Stored items:
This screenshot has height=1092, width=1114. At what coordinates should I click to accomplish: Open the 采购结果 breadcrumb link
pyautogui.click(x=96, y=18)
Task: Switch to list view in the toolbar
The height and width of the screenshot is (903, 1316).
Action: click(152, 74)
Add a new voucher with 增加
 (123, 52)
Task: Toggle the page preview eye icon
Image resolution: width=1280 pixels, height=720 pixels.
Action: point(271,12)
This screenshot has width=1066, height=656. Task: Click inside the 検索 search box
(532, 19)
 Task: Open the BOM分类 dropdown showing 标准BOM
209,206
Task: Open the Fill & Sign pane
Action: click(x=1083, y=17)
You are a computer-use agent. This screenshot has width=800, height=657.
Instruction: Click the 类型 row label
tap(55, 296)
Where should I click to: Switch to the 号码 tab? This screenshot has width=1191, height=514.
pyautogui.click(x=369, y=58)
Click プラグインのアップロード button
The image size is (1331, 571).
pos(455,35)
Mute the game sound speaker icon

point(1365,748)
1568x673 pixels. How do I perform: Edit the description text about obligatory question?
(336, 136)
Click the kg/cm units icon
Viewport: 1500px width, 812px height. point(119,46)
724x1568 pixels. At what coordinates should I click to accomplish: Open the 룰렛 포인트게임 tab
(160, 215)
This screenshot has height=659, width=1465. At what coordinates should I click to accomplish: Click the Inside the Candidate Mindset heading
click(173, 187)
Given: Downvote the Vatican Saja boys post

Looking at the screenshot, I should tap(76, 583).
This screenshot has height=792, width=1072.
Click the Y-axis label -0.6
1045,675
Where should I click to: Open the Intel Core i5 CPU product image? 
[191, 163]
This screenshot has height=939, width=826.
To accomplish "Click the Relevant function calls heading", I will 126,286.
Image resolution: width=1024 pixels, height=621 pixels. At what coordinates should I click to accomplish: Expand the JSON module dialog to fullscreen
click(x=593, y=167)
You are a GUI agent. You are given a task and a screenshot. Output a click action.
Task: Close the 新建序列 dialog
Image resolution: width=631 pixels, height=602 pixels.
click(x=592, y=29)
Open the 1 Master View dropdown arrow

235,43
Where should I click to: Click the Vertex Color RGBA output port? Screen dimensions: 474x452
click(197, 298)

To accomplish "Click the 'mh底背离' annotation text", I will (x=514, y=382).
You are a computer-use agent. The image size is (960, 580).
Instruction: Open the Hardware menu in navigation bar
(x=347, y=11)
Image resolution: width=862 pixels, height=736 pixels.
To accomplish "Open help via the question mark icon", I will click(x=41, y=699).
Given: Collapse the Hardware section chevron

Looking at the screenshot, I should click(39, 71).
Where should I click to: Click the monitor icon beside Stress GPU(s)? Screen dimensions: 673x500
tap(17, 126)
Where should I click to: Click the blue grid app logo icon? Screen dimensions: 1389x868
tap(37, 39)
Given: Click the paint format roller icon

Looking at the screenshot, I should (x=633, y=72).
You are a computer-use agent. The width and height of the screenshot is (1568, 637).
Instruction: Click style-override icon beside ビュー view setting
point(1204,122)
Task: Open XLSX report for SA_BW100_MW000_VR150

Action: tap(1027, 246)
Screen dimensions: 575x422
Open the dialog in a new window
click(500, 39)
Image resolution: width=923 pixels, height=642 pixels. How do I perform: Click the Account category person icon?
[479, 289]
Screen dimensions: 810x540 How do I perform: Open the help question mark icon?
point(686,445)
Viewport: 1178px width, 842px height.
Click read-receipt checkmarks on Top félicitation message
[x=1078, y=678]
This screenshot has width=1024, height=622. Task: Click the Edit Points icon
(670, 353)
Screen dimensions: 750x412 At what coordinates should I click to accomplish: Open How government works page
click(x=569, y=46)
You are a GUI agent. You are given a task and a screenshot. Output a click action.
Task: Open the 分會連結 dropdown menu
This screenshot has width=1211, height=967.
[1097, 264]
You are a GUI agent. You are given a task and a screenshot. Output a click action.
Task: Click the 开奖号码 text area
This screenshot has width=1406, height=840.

Directions for this task
Take the lines above from the one holding "Instruction: Click style-override" to the last and output them exactly.

Exercise answer
Instruction: Click style-override icon beside ビュー view setting
point(1204,122)
Task: Open XLSX report for SA_BW100_MW000_VR150

Action: tap(1027, 246)
Screen dimensions: 575x422
Open the dialog in a new window
click(500, 39)
Image resolution: width=923 pixels, height=642 pixels. How do I perform: Click the Account category person icon?
[479, 289]
Screen dimensions: 810x540 How do I perform: Open the help question mark icon?
point(686,445)
Viewport: 1178px width, 842px height.
Click read-receipt checkmarks on Top félicitation message
[x=1078, y=678]
This screenshot has width=1024, height=622. Task: Click the Edit Points icon
(670, 353)
Screen dimensions: 750x412 At what coordinates should I click to accomplish: Open How government works page
click(x=569, y=46)
You are a GUI agent. You are given a task and a screenshot. Output a click action.
Task: Open the 分會連結 dropdown menu
This screenshot has width=1211, height=967.
[1097, 264]
You are a GUI agent. You are given a task and a screenshot. Output a click action.
Task: Click the 开奖号码 text area
This screenshot has width=1406, height=840.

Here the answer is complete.